### What is asked
Could you duplicate the following records line for line, with no changes at all?

### Word and element locating data
- - - - - - -

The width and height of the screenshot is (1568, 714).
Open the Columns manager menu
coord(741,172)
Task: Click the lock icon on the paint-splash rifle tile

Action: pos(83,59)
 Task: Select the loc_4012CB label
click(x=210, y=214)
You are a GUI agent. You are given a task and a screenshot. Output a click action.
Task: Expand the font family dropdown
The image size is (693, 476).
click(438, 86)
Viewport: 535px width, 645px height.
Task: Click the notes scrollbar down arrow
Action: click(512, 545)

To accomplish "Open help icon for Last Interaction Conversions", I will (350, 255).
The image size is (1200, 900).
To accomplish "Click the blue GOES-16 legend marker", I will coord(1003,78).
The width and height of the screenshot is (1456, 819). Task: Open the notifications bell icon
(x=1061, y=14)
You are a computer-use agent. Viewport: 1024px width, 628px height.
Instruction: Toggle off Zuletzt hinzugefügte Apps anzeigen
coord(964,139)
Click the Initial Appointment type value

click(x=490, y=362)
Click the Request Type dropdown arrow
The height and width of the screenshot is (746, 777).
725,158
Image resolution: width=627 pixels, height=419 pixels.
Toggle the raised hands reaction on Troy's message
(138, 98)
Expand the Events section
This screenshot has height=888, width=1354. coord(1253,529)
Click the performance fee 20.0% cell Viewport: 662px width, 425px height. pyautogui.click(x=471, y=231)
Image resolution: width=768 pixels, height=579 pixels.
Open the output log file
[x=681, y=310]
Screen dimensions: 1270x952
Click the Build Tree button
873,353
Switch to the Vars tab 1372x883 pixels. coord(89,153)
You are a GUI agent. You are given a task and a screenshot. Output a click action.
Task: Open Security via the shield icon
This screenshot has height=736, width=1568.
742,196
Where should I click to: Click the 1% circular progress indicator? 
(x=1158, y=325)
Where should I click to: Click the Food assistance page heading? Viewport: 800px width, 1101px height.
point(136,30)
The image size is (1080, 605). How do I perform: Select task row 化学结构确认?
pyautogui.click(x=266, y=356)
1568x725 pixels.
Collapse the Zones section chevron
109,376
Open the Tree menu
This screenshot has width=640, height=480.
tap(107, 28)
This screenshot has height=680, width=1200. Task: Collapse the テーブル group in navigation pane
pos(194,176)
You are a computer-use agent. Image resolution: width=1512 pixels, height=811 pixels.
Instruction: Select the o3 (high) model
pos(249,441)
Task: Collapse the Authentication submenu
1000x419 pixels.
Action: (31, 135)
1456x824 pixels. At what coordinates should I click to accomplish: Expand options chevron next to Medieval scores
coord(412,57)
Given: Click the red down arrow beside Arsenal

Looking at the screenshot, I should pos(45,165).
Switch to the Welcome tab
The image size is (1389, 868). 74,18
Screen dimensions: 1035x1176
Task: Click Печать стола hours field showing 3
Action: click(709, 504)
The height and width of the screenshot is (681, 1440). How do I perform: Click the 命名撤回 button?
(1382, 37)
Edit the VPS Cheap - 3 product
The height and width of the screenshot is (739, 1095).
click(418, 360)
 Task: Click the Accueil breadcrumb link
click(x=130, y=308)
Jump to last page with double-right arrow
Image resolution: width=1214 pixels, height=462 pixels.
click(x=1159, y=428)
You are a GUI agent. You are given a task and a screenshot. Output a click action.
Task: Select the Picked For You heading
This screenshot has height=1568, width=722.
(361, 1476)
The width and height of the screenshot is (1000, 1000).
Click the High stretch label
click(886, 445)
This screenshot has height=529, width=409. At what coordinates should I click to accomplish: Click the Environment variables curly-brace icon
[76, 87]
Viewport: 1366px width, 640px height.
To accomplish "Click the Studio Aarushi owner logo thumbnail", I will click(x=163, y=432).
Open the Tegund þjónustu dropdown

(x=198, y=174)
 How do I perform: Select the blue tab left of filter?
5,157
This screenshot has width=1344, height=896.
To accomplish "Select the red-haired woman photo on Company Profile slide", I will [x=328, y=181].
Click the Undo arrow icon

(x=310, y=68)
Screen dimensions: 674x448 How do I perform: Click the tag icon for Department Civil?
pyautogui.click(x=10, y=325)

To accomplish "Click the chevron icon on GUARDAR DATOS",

- - - - - - -

### Answer to the task
The width and height of the screenshot is (1568, 714).
Open the Columns manager menu
coord(741,172)
Task: Click the lock icon on the paint-splash rifle tile

Action: pos(83,59)
 Task: Select the loc_4012CB label
click(x=210, y=214)
You are a GUI agent. You are given a task and a screenshot. Output a click action.
Task: Expand the font family dropdown
The image size is (693, 476).
click(438, 86)
Viewport: 535px width, 645px height.
Task: Click the notes scrollbar down arrow
Action: click(512, 545)

To accomplish "Open help icon for Last Interaction Conversions", I will (350, 255).
The image size is (1200, 900).
To accomplish "Click the blue GOES-16 legend marker", I will coord(1003,78).
The width and height of the screenshot is (1456, 819). Task: Open the notifications bell icon
(x=1061, y=14)
You are a computer-use agent. Viewport: 1024px width, 628px height.
Instruction: Toggle off Zuletzt hinzugefügte Apps anzeigen
coord(964,139)
Click the Initial Appointment type value

click(x=490, y=362)
Click the Request Type dropdown arrow
The height and width of the screenshot is (746, 777).
725,158
Image resolution: width=627 pixels, height=419 pixels.
Toggle the raised hands reaction on Troy's message
(138, 98)
Expand the Events section
This screenshot has height=888, width=1354. coord(1253,529)
Click the performance fee 20.0% cell Viewport: 662px width, 425px height. pyautogui.click(x=471, y=231)
Image resolution: width=768 pixels, height=579 pixels.
Open the output log file
[x=681, y=310]
Screen dimensions: 1270x952
Click the Build Tree button
873,353
Switch to the Vars tab 1372x883 pixels. coord(89,153)
You are a GUI agent. You are given a task and a screenshot. Output a click action.
Task: Open Security via the shield icon
This screenshot has height=736, width=1568.
742,196
Where should I click to: Click the 1% circular progress indicator? 
(x=1158, y=325)
Where should I click to: Click the Food assistance page heading? Viewport: 800px width, 1101px height.
point(136,30)
The image size is (1080, 605). How do I perform: Select task row 化学结构确认?
pyautogui.click(x=266, y=356)
1568x725 pixels.
Collapse the Zones section chevron
109,376
Open the Tree menu
This screenshot has width=640, height=480.
tap(107, 28)
This screenshot has height=680, width=1200. Task: Collapse the テーブル group in navigation pane
pos(194,176)
You are a computer-use agent. Image resolution: width=1512 pixels, height=811 pixels.
Instruction: Select the o3 (high) model
pos(249,441)
Task: Collapse the Authentication submenu
1000x419 pixels.
Action: (31, 135)
1456x824 pixels. At what coordinates should I click to accomplish: Expand options chevron next to Medieval scores
coord(412,57)
Given: Click the red down arrow beside Arsenal

Looking at the screenshot, I should pos(45,165).
Switch to the Welcome tab
The image size is (1389, 868). 74,18
Screen dimensions: 1035x1176
Task: Click Печать стола hours field showing 3
Action: click(709, 504)
The height and width of the screenshot is (681, 1440). How do I perform: Click the 命名撤回 button?
(1382, 37)
Edit the VPS Cheap - 3 product
The height and width of the screenshot is (739, 1095).
click(418, 360)
 Task: Click the Accueil breadcrumb link
click(x=130, y=308)
Jump to last page with double-right arrow
Image resolution: width=1214 pixels, height=462 pixels.
click(x=1159, y=428)
You are a GUI agent. You are given a task and a screenshot. Output a click action.
Task: Select the Picked For You heading
This screenshot has height=1568, width=722.
(361, 1476)
The width and height of the screenshot is (1000, 1000).
Click the High stretch label
click(886, 445)
This screenshot has height=529, width=409. At what coordinates should I click to accomplish: Click the Environment variables curly-brace icon
[76, 87]
Viewport: 1366px width, 640px height.
To accomplish "Click the Studio Aarushi owner logo thumbnail", I will click(x=163, y=432).
Open the Tegund þjónustu dropdown

(x=198, y=174)
 How do I perform: Select the blue tab left of filter?
5,157
This screenshot has width=1344, height=896.
To accomplish "Select the red-haired woman photo on Company Profile slide", I will [x=328, y=181].
Click the Undo arrow icon

(x=310, y=68)
Screen dimensions: 674x448 How do I perform: Click the tag icon for Department Civil?
pyautogui.click(x=10, y=325)

To accomplish "Click the chevron icon on GUARDAR DATOS",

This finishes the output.